### RECORDS FOR THIS EXERCISE
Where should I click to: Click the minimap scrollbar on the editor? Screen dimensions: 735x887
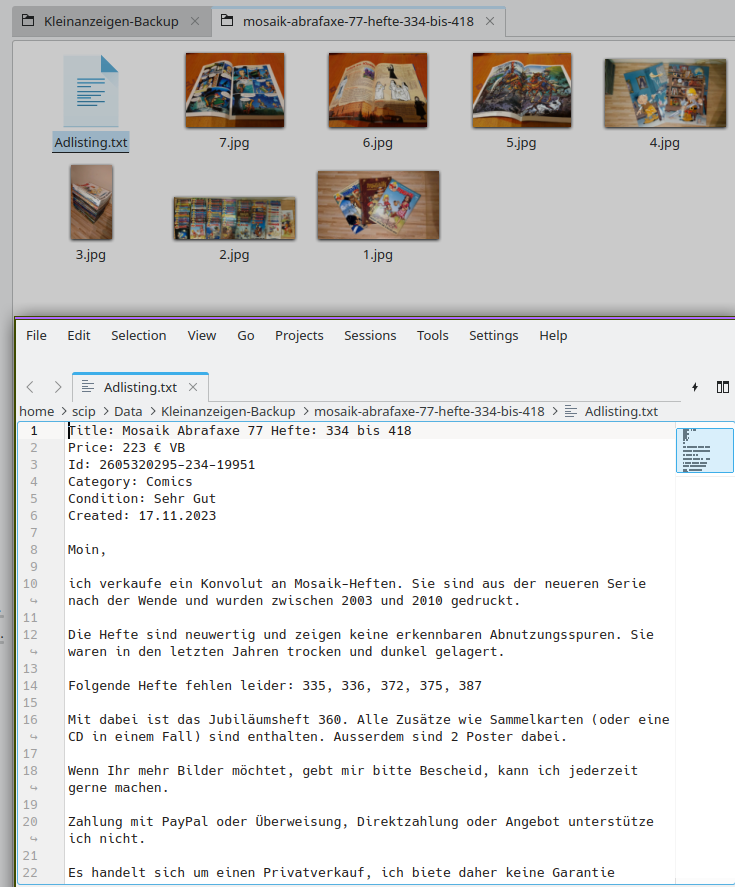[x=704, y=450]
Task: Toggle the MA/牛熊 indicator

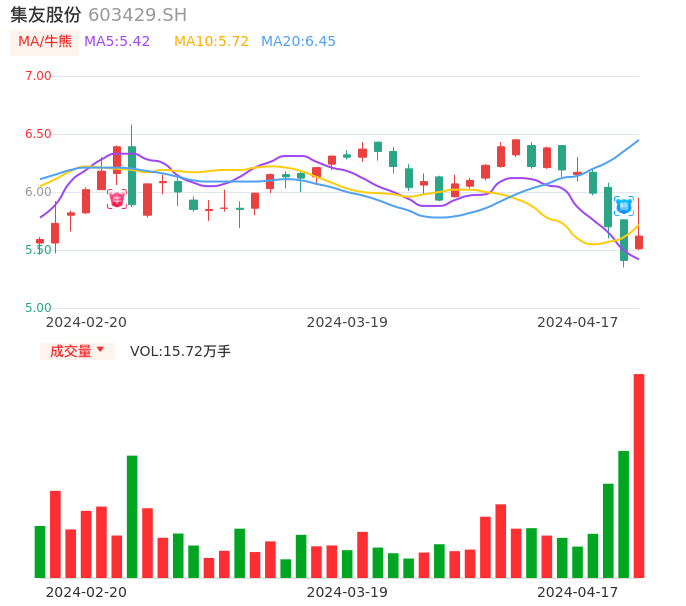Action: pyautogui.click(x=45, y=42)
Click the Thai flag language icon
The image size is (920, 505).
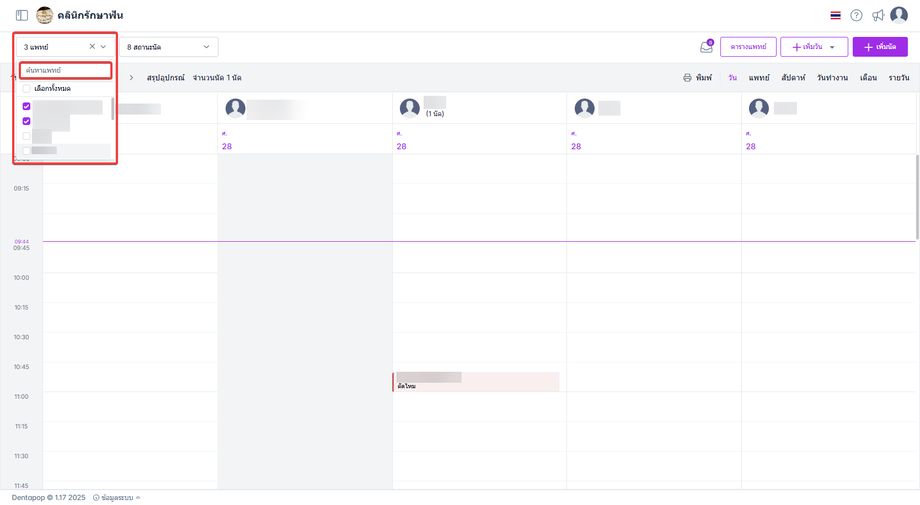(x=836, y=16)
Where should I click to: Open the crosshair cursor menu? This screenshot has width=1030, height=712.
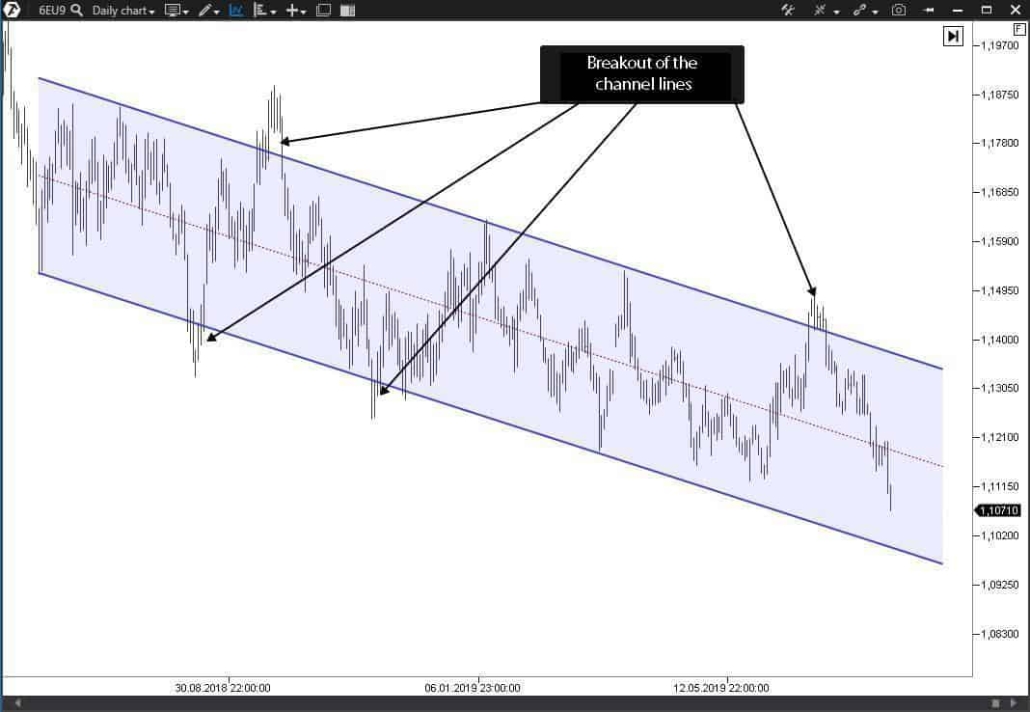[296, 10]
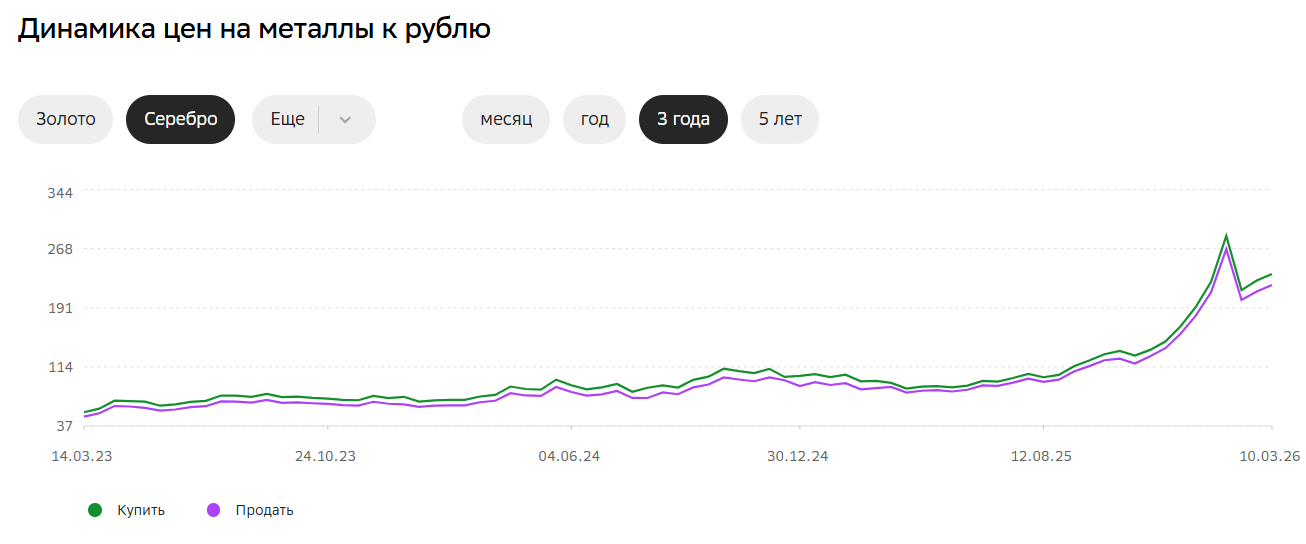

### WHAT TO WORK ON
Except for the pictures, set down all of the records exactly as they are.

### ANSWER TO THE PROBLEM
Where should I click to: Click the minimap scrollbar on the editor? Screen dimensions: 735x887
[x=704, y=450]
Task: Toggle the MA/牛熊 indicator

Action: pyautogui.click(x=45, y=42)
Click the Thai flag language icon
The image size is (920, 505).
(x=836, y=16)
Where should I click to: Open the crosshair cursor menu? This screenshot has width=1030, height=712.
[296, 10]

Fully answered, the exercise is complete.